Sonntag, 6. Oktober 2013

EA 80

EA 80

03.10.13 Gleis 22, Münster

Wenn eine Band so "intensiv" tourt wie EA 80, liegt der letzte Besuch im Gleis 22 auch mal gerne 22 Jahre zurück, damals noch eine Etage höher im JiB. Andererseits war so die Freude besonders groß, so dass das Gleis bereits zwei Wochen vorher restlos ausverkauft war. Keine störende Vorgruppe, sondern direkt mit dem Gladbacher Urgestein ging es kurz vor halb zehn los.

EA 80

Die Auftritte der letzten Jahre, die ich von EA 80 gesehen habe (z. B. 2010 im AK 47 oder letztes Jahr im Bahnhof Langendreer), waren kompakter als noch zu früheren Zeiten, ich erinnere mich da an einen Auftritt im Aquarium in Mönchengladbach, der wegen technischer Probleme abgebrochen werden musste...nach zweieinhalb Stunden. Auch wirkte vor allem Junge in Stimmung für aggressive Rockmusik, so wie er manchmal seine Gitarre unter wilden Zuckungen malträtierte. Der Schwerpunkt lag bei den Stücken des nach knapp zwei Jahren noch brandaktuellen Albums Definitiv: Nein!, doch gab es dazwischen natürlich Altbekanntes wie Guru Mosh und sogar einen ganz neuen Song, mit der bitte versehen, diesen doch nicht aufzunehmen und auf YouTube zu stellen, da es wohl noch nicht die finale Fassung sei.


 Trotz der nominell vollen Hütte herrschte vor der Bühne übrigens kein übermäßiges Gedränge, so dass Junge auch ausgiebig im Publikum spielte, bei Definitiv: Nein! sogar mit Mikrofonständer und Drumstick. Schon bei Licht hatte er gebeten, die Saalbeleuchtung einzuschalten, da er auch gerne mal die hinteren Reihen sehen wolle, so dass es auch ein helleres Konzert war als sonst.
Nach gut einer Stunde wurde eine kurze Pause angekündigt, der dann nur noch ein allerdings längeres Stück folgen würde. Die Suche, neben Fort Von Krank mein Favorit des aktuellen Albums und sicher einer der eindrucksvollsten Songs, den sie je geschrieben haben, hätte ein perfektes Ende des Konzerts sein können, da man diesen Schlusspunkt eigentlich nicht toppen kann.

EA 80

Doch EA 80 schafften das diesmal.
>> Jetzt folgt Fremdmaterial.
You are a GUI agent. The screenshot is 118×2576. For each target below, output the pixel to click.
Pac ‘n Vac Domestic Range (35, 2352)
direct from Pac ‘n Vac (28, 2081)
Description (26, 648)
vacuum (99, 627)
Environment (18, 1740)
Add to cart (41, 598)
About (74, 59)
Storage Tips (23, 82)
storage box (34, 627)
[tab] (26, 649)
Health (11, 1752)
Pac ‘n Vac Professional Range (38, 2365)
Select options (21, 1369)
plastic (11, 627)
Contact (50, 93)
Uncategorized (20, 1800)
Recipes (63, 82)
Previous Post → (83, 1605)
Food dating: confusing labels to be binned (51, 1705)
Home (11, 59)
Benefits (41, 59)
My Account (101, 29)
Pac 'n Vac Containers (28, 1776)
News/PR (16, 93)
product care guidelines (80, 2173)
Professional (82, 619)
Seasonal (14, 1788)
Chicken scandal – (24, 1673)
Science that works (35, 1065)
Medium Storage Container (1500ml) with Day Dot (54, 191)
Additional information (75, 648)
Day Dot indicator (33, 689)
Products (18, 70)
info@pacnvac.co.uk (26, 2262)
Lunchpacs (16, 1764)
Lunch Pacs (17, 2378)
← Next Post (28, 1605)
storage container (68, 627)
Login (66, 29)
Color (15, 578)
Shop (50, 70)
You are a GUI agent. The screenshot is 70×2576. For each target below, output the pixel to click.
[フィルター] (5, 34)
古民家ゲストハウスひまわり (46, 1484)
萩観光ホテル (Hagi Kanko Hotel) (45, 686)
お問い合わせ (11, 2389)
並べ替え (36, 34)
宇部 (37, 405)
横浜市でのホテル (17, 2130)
Sie kamen für viele überraschend überhaupt noch einmal zu einer Zugabe auf die Bühne, baten um Löschung des Saallichts, zogen dann die Vorhänge vor der Bühne zu und spielten dann Häuser für ein im Dunkeln stehendes Publikum, von diesem ausgerechnet am Tag de deutschen Einheit durch eine Stoffmauer getrennt, eine passendere Live-Umsetzung für die Zeilen "Mein Haus ist schwarz und es steht allein, es hat keine Fenster und es kommt niemand rein" kann man sich kaum vorstellen.
Wir sehen uns 2035 wieder in Münster.

Donnerstag, 3. Oktober 2013

65daysofstatic / Sleepmakeswaves

65daysofstatic / Sleepmakeswaves

30.09.13 Luxor, Köln

Letztes Jahr spielten die vier Australier von Sleepmakeswaves ihren allerersten Deutschland-Auftritt im Steinbruch und bescherten mir dort mein Postrock-Konzert des Jahres. Nun sind sie wieder in in Deutschland, sogar in ganz Europa im Vorprogramm der britischen Band 65daysofstatic. Dafür nahm ich sogar das Luxor in Kauf. Gegen halb acht war es noch angenehm leer, eine halbe Stunde später dann etwas voller, aber immer noch herrschte die übliche Vorgruppen-Geräumigkeit.

Sleepmakeswaves

In den folgenden knapp vierzig Minuten wurde es vorne immer voller, was sicher auch daran lag, dass man jahrelang im Luxor eigentlich unter der Woche erst um 21:00 mit den Vorgruppen rechnen konnte, aber der auch immer lauter werdende Applaus zwischen den Stücken sprach dafür, dass Sleepmakeswaves mehr als nur zu gefallen wussten. Da ist aber auch für jeden etwas dabei, harte, schnelle Passagen, sogar elektronisches Gefiepe (die aktuelle Veröffentlichung ist nicht ein Remix-Album) und natürlich episches Gebrate, das alles aber mit gehörig Druck vorgetragen, so dass nie Langeweile aufkam, auch nicht bei dem elfminütigen Schluss A Gaze Blank And Pitiless As The Sun.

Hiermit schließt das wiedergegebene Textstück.